Ms Madew said that the transition to clean energy was one of the most critical issues Australia currently faced.

“While we appreciate the climate-focused initiatives in the budget, we need to significantly boost engineering innovation to fast-track our shift towards a sustainable economy,” she said.

“It’s crucial we develop a detailed, collaborative plan for long-term infrastructure to ensure our economic prosperity. We urge governments at all levels to commit to continuous improvement through best-practice governance, planning, procurement and delivery.

“The Future Made in Australia framework is our first true generational plan to tackle the energy transition head-on. 

“We’re moving from market-led decisions to strategic investments, leveraging our natural advantages to keep competitive and sustainable. This isn’t just about going green; it’s about making it economically viable on a global scale.”


ACCI sees slim pickings for small businesses

THE federal government is treading a narrow path to tackle short-term demands, but the Australian Chamber of Commerce and Industry (ACCI) said the 2024-25 Federal Budget prompted more questions about taming inflation and the medium-term sustainability of spending.

“The projection of a surplus for the current financial year is positive. However, over the next four years, there appears to be little prospect of substantial progress towards further budget repair,” ACCI chief executive officer Andrew McKellar said.

“Over this period additional spending means the budget deficit and net debt will both be higher than previously forecast.

“While the impact of the budget on inflation is hard to assess, it would be difficult to accept the assertion that it materially reduces underlying cost or price pressures.

“Business is not asking for the size of the government to grow. This can only lead to higher costs and more taxes.”

Mr McKellar said the budget delivered “slim pickings for small businesses.”

“While ongoing energy bill relief is welcome, and the extension of instant asset write-off will help some businesses, there are limited measures to address the surging impact of red tape on small business.

“Incentives aimed at encouraging investments from businesses, especially small businesses, are crucial during a time of economic fragility.

“Small business owners are under significant pressure due to increasing regulatory complexity, rising business costs and worker shortages. Small business owners will find very little comfort or reassurance in this budget.”

Mr McKellar said business investment in training and the skills of their employees was a vital pathway to increased productivity. 

“Many small and medium-sized businesses are keen to hire apprentices as a means of increasing their access to skills,” he said.

“The partial extension to support for the apprenticeship system over the next 12 months while a strategic review is completed provides some breathing space. 

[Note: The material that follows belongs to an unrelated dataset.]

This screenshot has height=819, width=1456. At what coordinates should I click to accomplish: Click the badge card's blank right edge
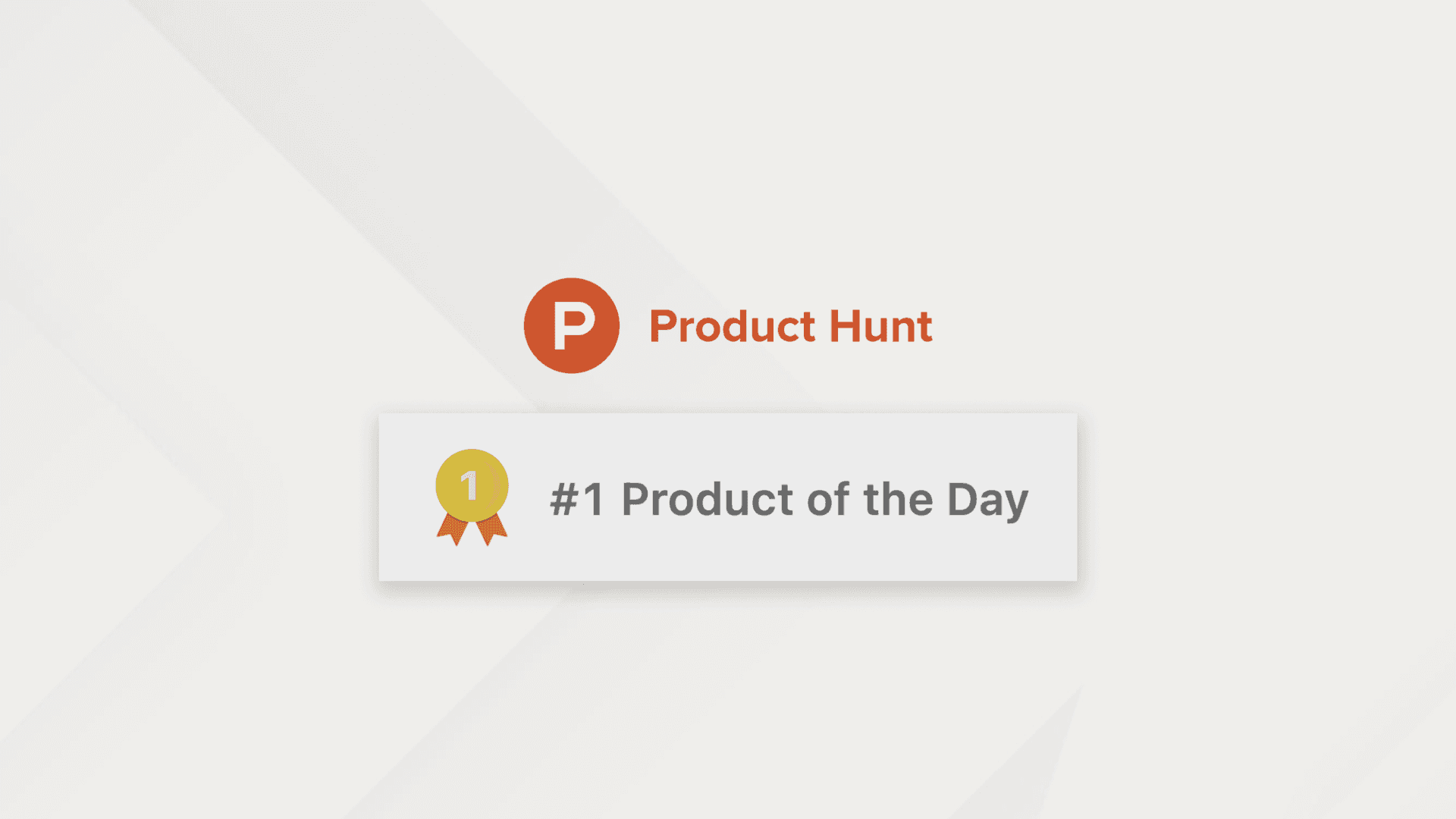point(1056,497)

“However, it is unclear that this support will be sufficient to arrest the current downward trend in apprenticeship commencements.”

Mr McKellar also said that the ‘Future Made in Australia’ strategy provided “a targeted but modest set of initiatives that focus on advancing the transformation to net zero emissions and other areas of business investment.”

“A net additional investment of $22.7 billion in funding is, in context, not of a magnitude that will fuel further claims of a government picking winners. 

“At the same time, this level of investment raises the question of whether A Future Made in Australia is the game-changer it purports to be.”